#### [DATA]

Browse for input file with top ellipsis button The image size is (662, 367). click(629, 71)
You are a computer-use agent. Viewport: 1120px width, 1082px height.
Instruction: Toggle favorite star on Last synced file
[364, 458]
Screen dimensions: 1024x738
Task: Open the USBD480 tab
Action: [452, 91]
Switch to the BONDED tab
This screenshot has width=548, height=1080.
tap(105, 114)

#### [YOUR TASK]
Copy all the records above exactly, missing none.

#### [ANSWER SECTION]
Browse for input file with top ellipsis button The image size is (662, 367). click(629, 71)
You are a computer-use agent. Viewport: 1120px width, 1082px height.
Instruction: Toggle favorite star on Last synced file
[364, 458]
Screen dimensions: 1024x738
Task: Open the USBD480 tab
Action: [452, 91]
Switch to the BONDED tab
This screenshot has width=548, height=1080.
tap(105, 114)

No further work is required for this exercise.